Body composition after 5 wk of HFD vs. LFD feeding. A, Among 14-wk-old males, HFD-fed mice had more body fat than LFD-fed mice. Control males also had more body fat than DES males [ANCOVA followed by Tukey post hoc tests: P (diet) <0.001, P (maternal treatment) <0.05, P (control vs. DES) <0.05, P (litter size) >0.05]. B, Control females had more body fat than either BPA or DES females [ANCOVA followed by Tukey post hoc tests: P (maternal treatment) <0.01, P (control vs. BPA) <0.01, P (control vs. DES) <0.05, P (litter size) >0.05]. There were no differences in lean mass among the groups in either males (C) or females (D) (ANCOVA).

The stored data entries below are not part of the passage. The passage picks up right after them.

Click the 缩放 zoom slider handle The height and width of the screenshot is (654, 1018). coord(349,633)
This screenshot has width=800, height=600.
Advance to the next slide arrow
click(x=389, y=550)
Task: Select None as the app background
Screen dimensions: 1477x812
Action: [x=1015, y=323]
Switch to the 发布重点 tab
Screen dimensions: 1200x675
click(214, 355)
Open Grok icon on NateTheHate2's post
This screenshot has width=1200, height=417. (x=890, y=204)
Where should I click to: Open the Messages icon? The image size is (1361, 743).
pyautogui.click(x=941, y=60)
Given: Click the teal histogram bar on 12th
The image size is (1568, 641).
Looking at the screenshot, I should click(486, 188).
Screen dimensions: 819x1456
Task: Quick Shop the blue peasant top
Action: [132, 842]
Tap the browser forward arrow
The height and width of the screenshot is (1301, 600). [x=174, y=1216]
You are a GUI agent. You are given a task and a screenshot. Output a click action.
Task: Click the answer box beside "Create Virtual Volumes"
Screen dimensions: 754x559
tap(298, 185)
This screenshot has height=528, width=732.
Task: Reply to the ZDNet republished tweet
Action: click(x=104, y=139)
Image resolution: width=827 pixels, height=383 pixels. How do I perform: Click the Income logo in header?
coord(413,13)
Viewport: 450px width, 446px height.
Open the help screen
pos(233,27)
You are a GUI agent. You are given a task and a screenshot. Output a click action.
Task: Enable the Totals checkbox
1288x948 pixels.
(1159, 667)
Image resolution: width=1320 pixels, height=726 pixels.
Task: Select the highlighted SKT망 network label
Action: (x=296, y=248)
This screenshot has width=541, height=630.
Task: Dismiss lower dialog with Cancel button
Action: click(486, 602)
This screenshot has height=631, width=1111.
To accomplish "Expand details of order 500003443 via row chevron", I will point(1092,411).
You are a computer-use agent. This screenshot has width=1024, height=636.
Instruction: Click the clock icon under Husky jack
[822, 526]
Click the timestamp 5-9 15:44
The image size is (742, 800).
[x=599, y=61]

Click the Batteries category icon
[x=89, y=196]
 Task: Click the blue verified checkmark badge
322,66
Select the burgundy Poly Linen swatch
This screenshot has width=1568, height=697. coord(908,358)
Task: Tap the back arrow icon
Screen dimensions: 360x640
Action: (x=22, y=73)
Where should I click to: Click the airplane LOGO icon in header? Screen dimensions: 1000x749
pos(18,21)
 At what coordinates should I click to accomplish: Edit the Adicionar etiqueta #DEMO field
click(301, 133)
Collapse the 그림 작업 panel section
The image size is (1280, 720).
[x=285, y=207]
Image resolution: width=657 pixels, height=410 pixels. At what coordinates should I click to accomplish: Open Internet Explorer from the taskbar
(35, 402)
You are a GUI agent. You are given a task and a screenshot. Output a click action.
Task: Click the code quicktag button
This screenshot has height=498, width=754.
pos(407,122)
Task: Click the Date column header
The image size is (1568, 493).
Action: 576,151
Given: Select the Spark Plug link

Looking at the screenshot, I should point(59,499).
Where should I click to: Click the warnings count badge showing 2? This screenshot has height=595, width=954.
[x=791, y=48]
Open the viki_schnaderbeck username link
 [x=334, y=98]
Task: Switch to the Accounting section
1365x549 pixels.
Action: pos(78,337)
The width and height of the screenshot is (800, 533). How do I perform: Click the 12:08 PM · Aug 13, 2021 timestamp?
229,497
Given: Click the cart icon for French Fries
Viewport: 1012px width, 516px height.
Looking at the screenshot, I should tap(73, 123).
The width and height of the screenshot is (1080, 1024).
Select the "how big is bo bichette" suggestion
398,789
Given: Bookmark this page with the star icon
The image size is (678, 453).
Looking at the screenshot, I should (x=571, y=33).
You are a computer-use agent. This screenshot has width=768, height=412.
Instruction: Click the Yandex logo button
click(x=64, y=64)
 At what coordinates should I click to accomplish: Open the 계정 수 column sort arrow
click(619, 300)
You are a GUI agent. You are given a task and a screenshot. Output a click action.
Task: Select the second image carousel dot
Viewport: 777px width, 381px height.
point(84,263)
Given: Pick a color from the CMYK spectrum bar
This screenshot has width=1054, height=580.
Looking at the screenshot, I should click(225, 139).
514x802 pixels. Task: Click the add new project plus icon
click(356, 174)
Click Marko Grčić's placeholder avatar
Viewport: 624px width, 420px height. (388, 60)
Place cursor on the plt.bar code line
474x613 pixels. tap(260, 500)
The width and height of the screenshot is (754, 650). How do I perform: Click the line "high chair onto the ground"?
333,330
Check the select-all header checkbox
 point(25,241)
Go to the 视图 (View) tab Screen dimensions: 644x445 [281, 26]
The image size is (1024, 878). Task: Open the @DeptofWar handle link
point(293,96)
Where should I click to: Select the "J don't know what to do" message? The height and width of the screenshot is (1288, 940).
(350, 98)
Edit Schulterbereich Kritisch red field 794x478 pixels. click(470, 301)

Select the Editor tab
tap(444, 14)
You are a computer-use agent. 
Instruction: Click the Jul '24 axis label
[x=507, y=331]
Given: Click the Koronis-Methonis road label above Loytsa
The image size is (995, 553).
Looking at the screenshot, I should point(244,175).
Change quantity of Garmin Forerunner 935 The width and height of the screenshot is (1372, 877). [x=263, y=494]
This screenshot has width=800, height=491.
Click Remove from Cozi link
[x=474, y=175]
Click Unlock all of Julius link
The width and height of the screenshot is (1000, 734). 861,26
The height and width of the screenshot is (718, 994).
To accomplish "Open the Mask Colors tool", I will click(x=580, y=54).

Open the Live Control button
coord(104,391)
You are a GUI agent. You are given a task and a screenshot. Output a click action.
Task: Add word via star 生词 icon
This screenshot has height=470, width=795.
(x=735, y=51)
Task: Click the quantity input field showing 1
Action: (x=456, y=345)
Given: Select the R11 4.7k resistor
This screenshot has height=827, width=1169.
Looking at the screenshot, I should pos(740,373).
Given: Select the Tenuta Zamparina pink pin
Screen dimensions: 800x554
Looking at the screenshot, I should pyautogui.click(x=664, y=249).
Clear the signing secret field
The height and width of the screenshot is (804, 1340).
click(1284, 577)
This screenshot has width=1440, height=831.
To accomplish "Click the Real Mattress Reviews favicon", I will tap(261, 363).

However, litter size did significantly predict lean body mass in 14-wk-old females (P < 0.05). *, P < 0.05; **, P < 0.01.

Figure 7

Blood glucose in 15-wk-old male and female mice after an ip glucose load. Among males, there were no differences in glucose tolerance regardless of whether the mice ate a HFD (A) or LFD (C) [repeated-measures (RM) ANCOVA]. B, Among females eating HFD, DES females exhibited impaired glucose tolerance [RM ANCOVA: P (maternal treatment) <0.05, P (time × maternal treatment) <0.01; symbols indicate significant Tukey post hoc comparisons (*, P < 0.05; **, P < 0.01) vs. the control females]. D, Among females eating LFD, there were no differences in glucose tolerance (RM ANCOVA).

Figure 8

Area under the curve (AUC) for 15-wk-old male and female mice after an ip glucose load. Among males, there were no differences in AUC regardless of whether the mice ate a HFD (A) or LFD (C) (ANCOVA). B, Among females eating a HFD, DES females had significantly higher AUC compared with BPA females [ANCOVA followed by Tukey post hoc comparisons: P (maternal treatment) <0.05, P (DES vs. BPA) <0.01]. D, Among females eating a LFD, there were no significant differences in AUC (ANCOVA). **, P < 0.01.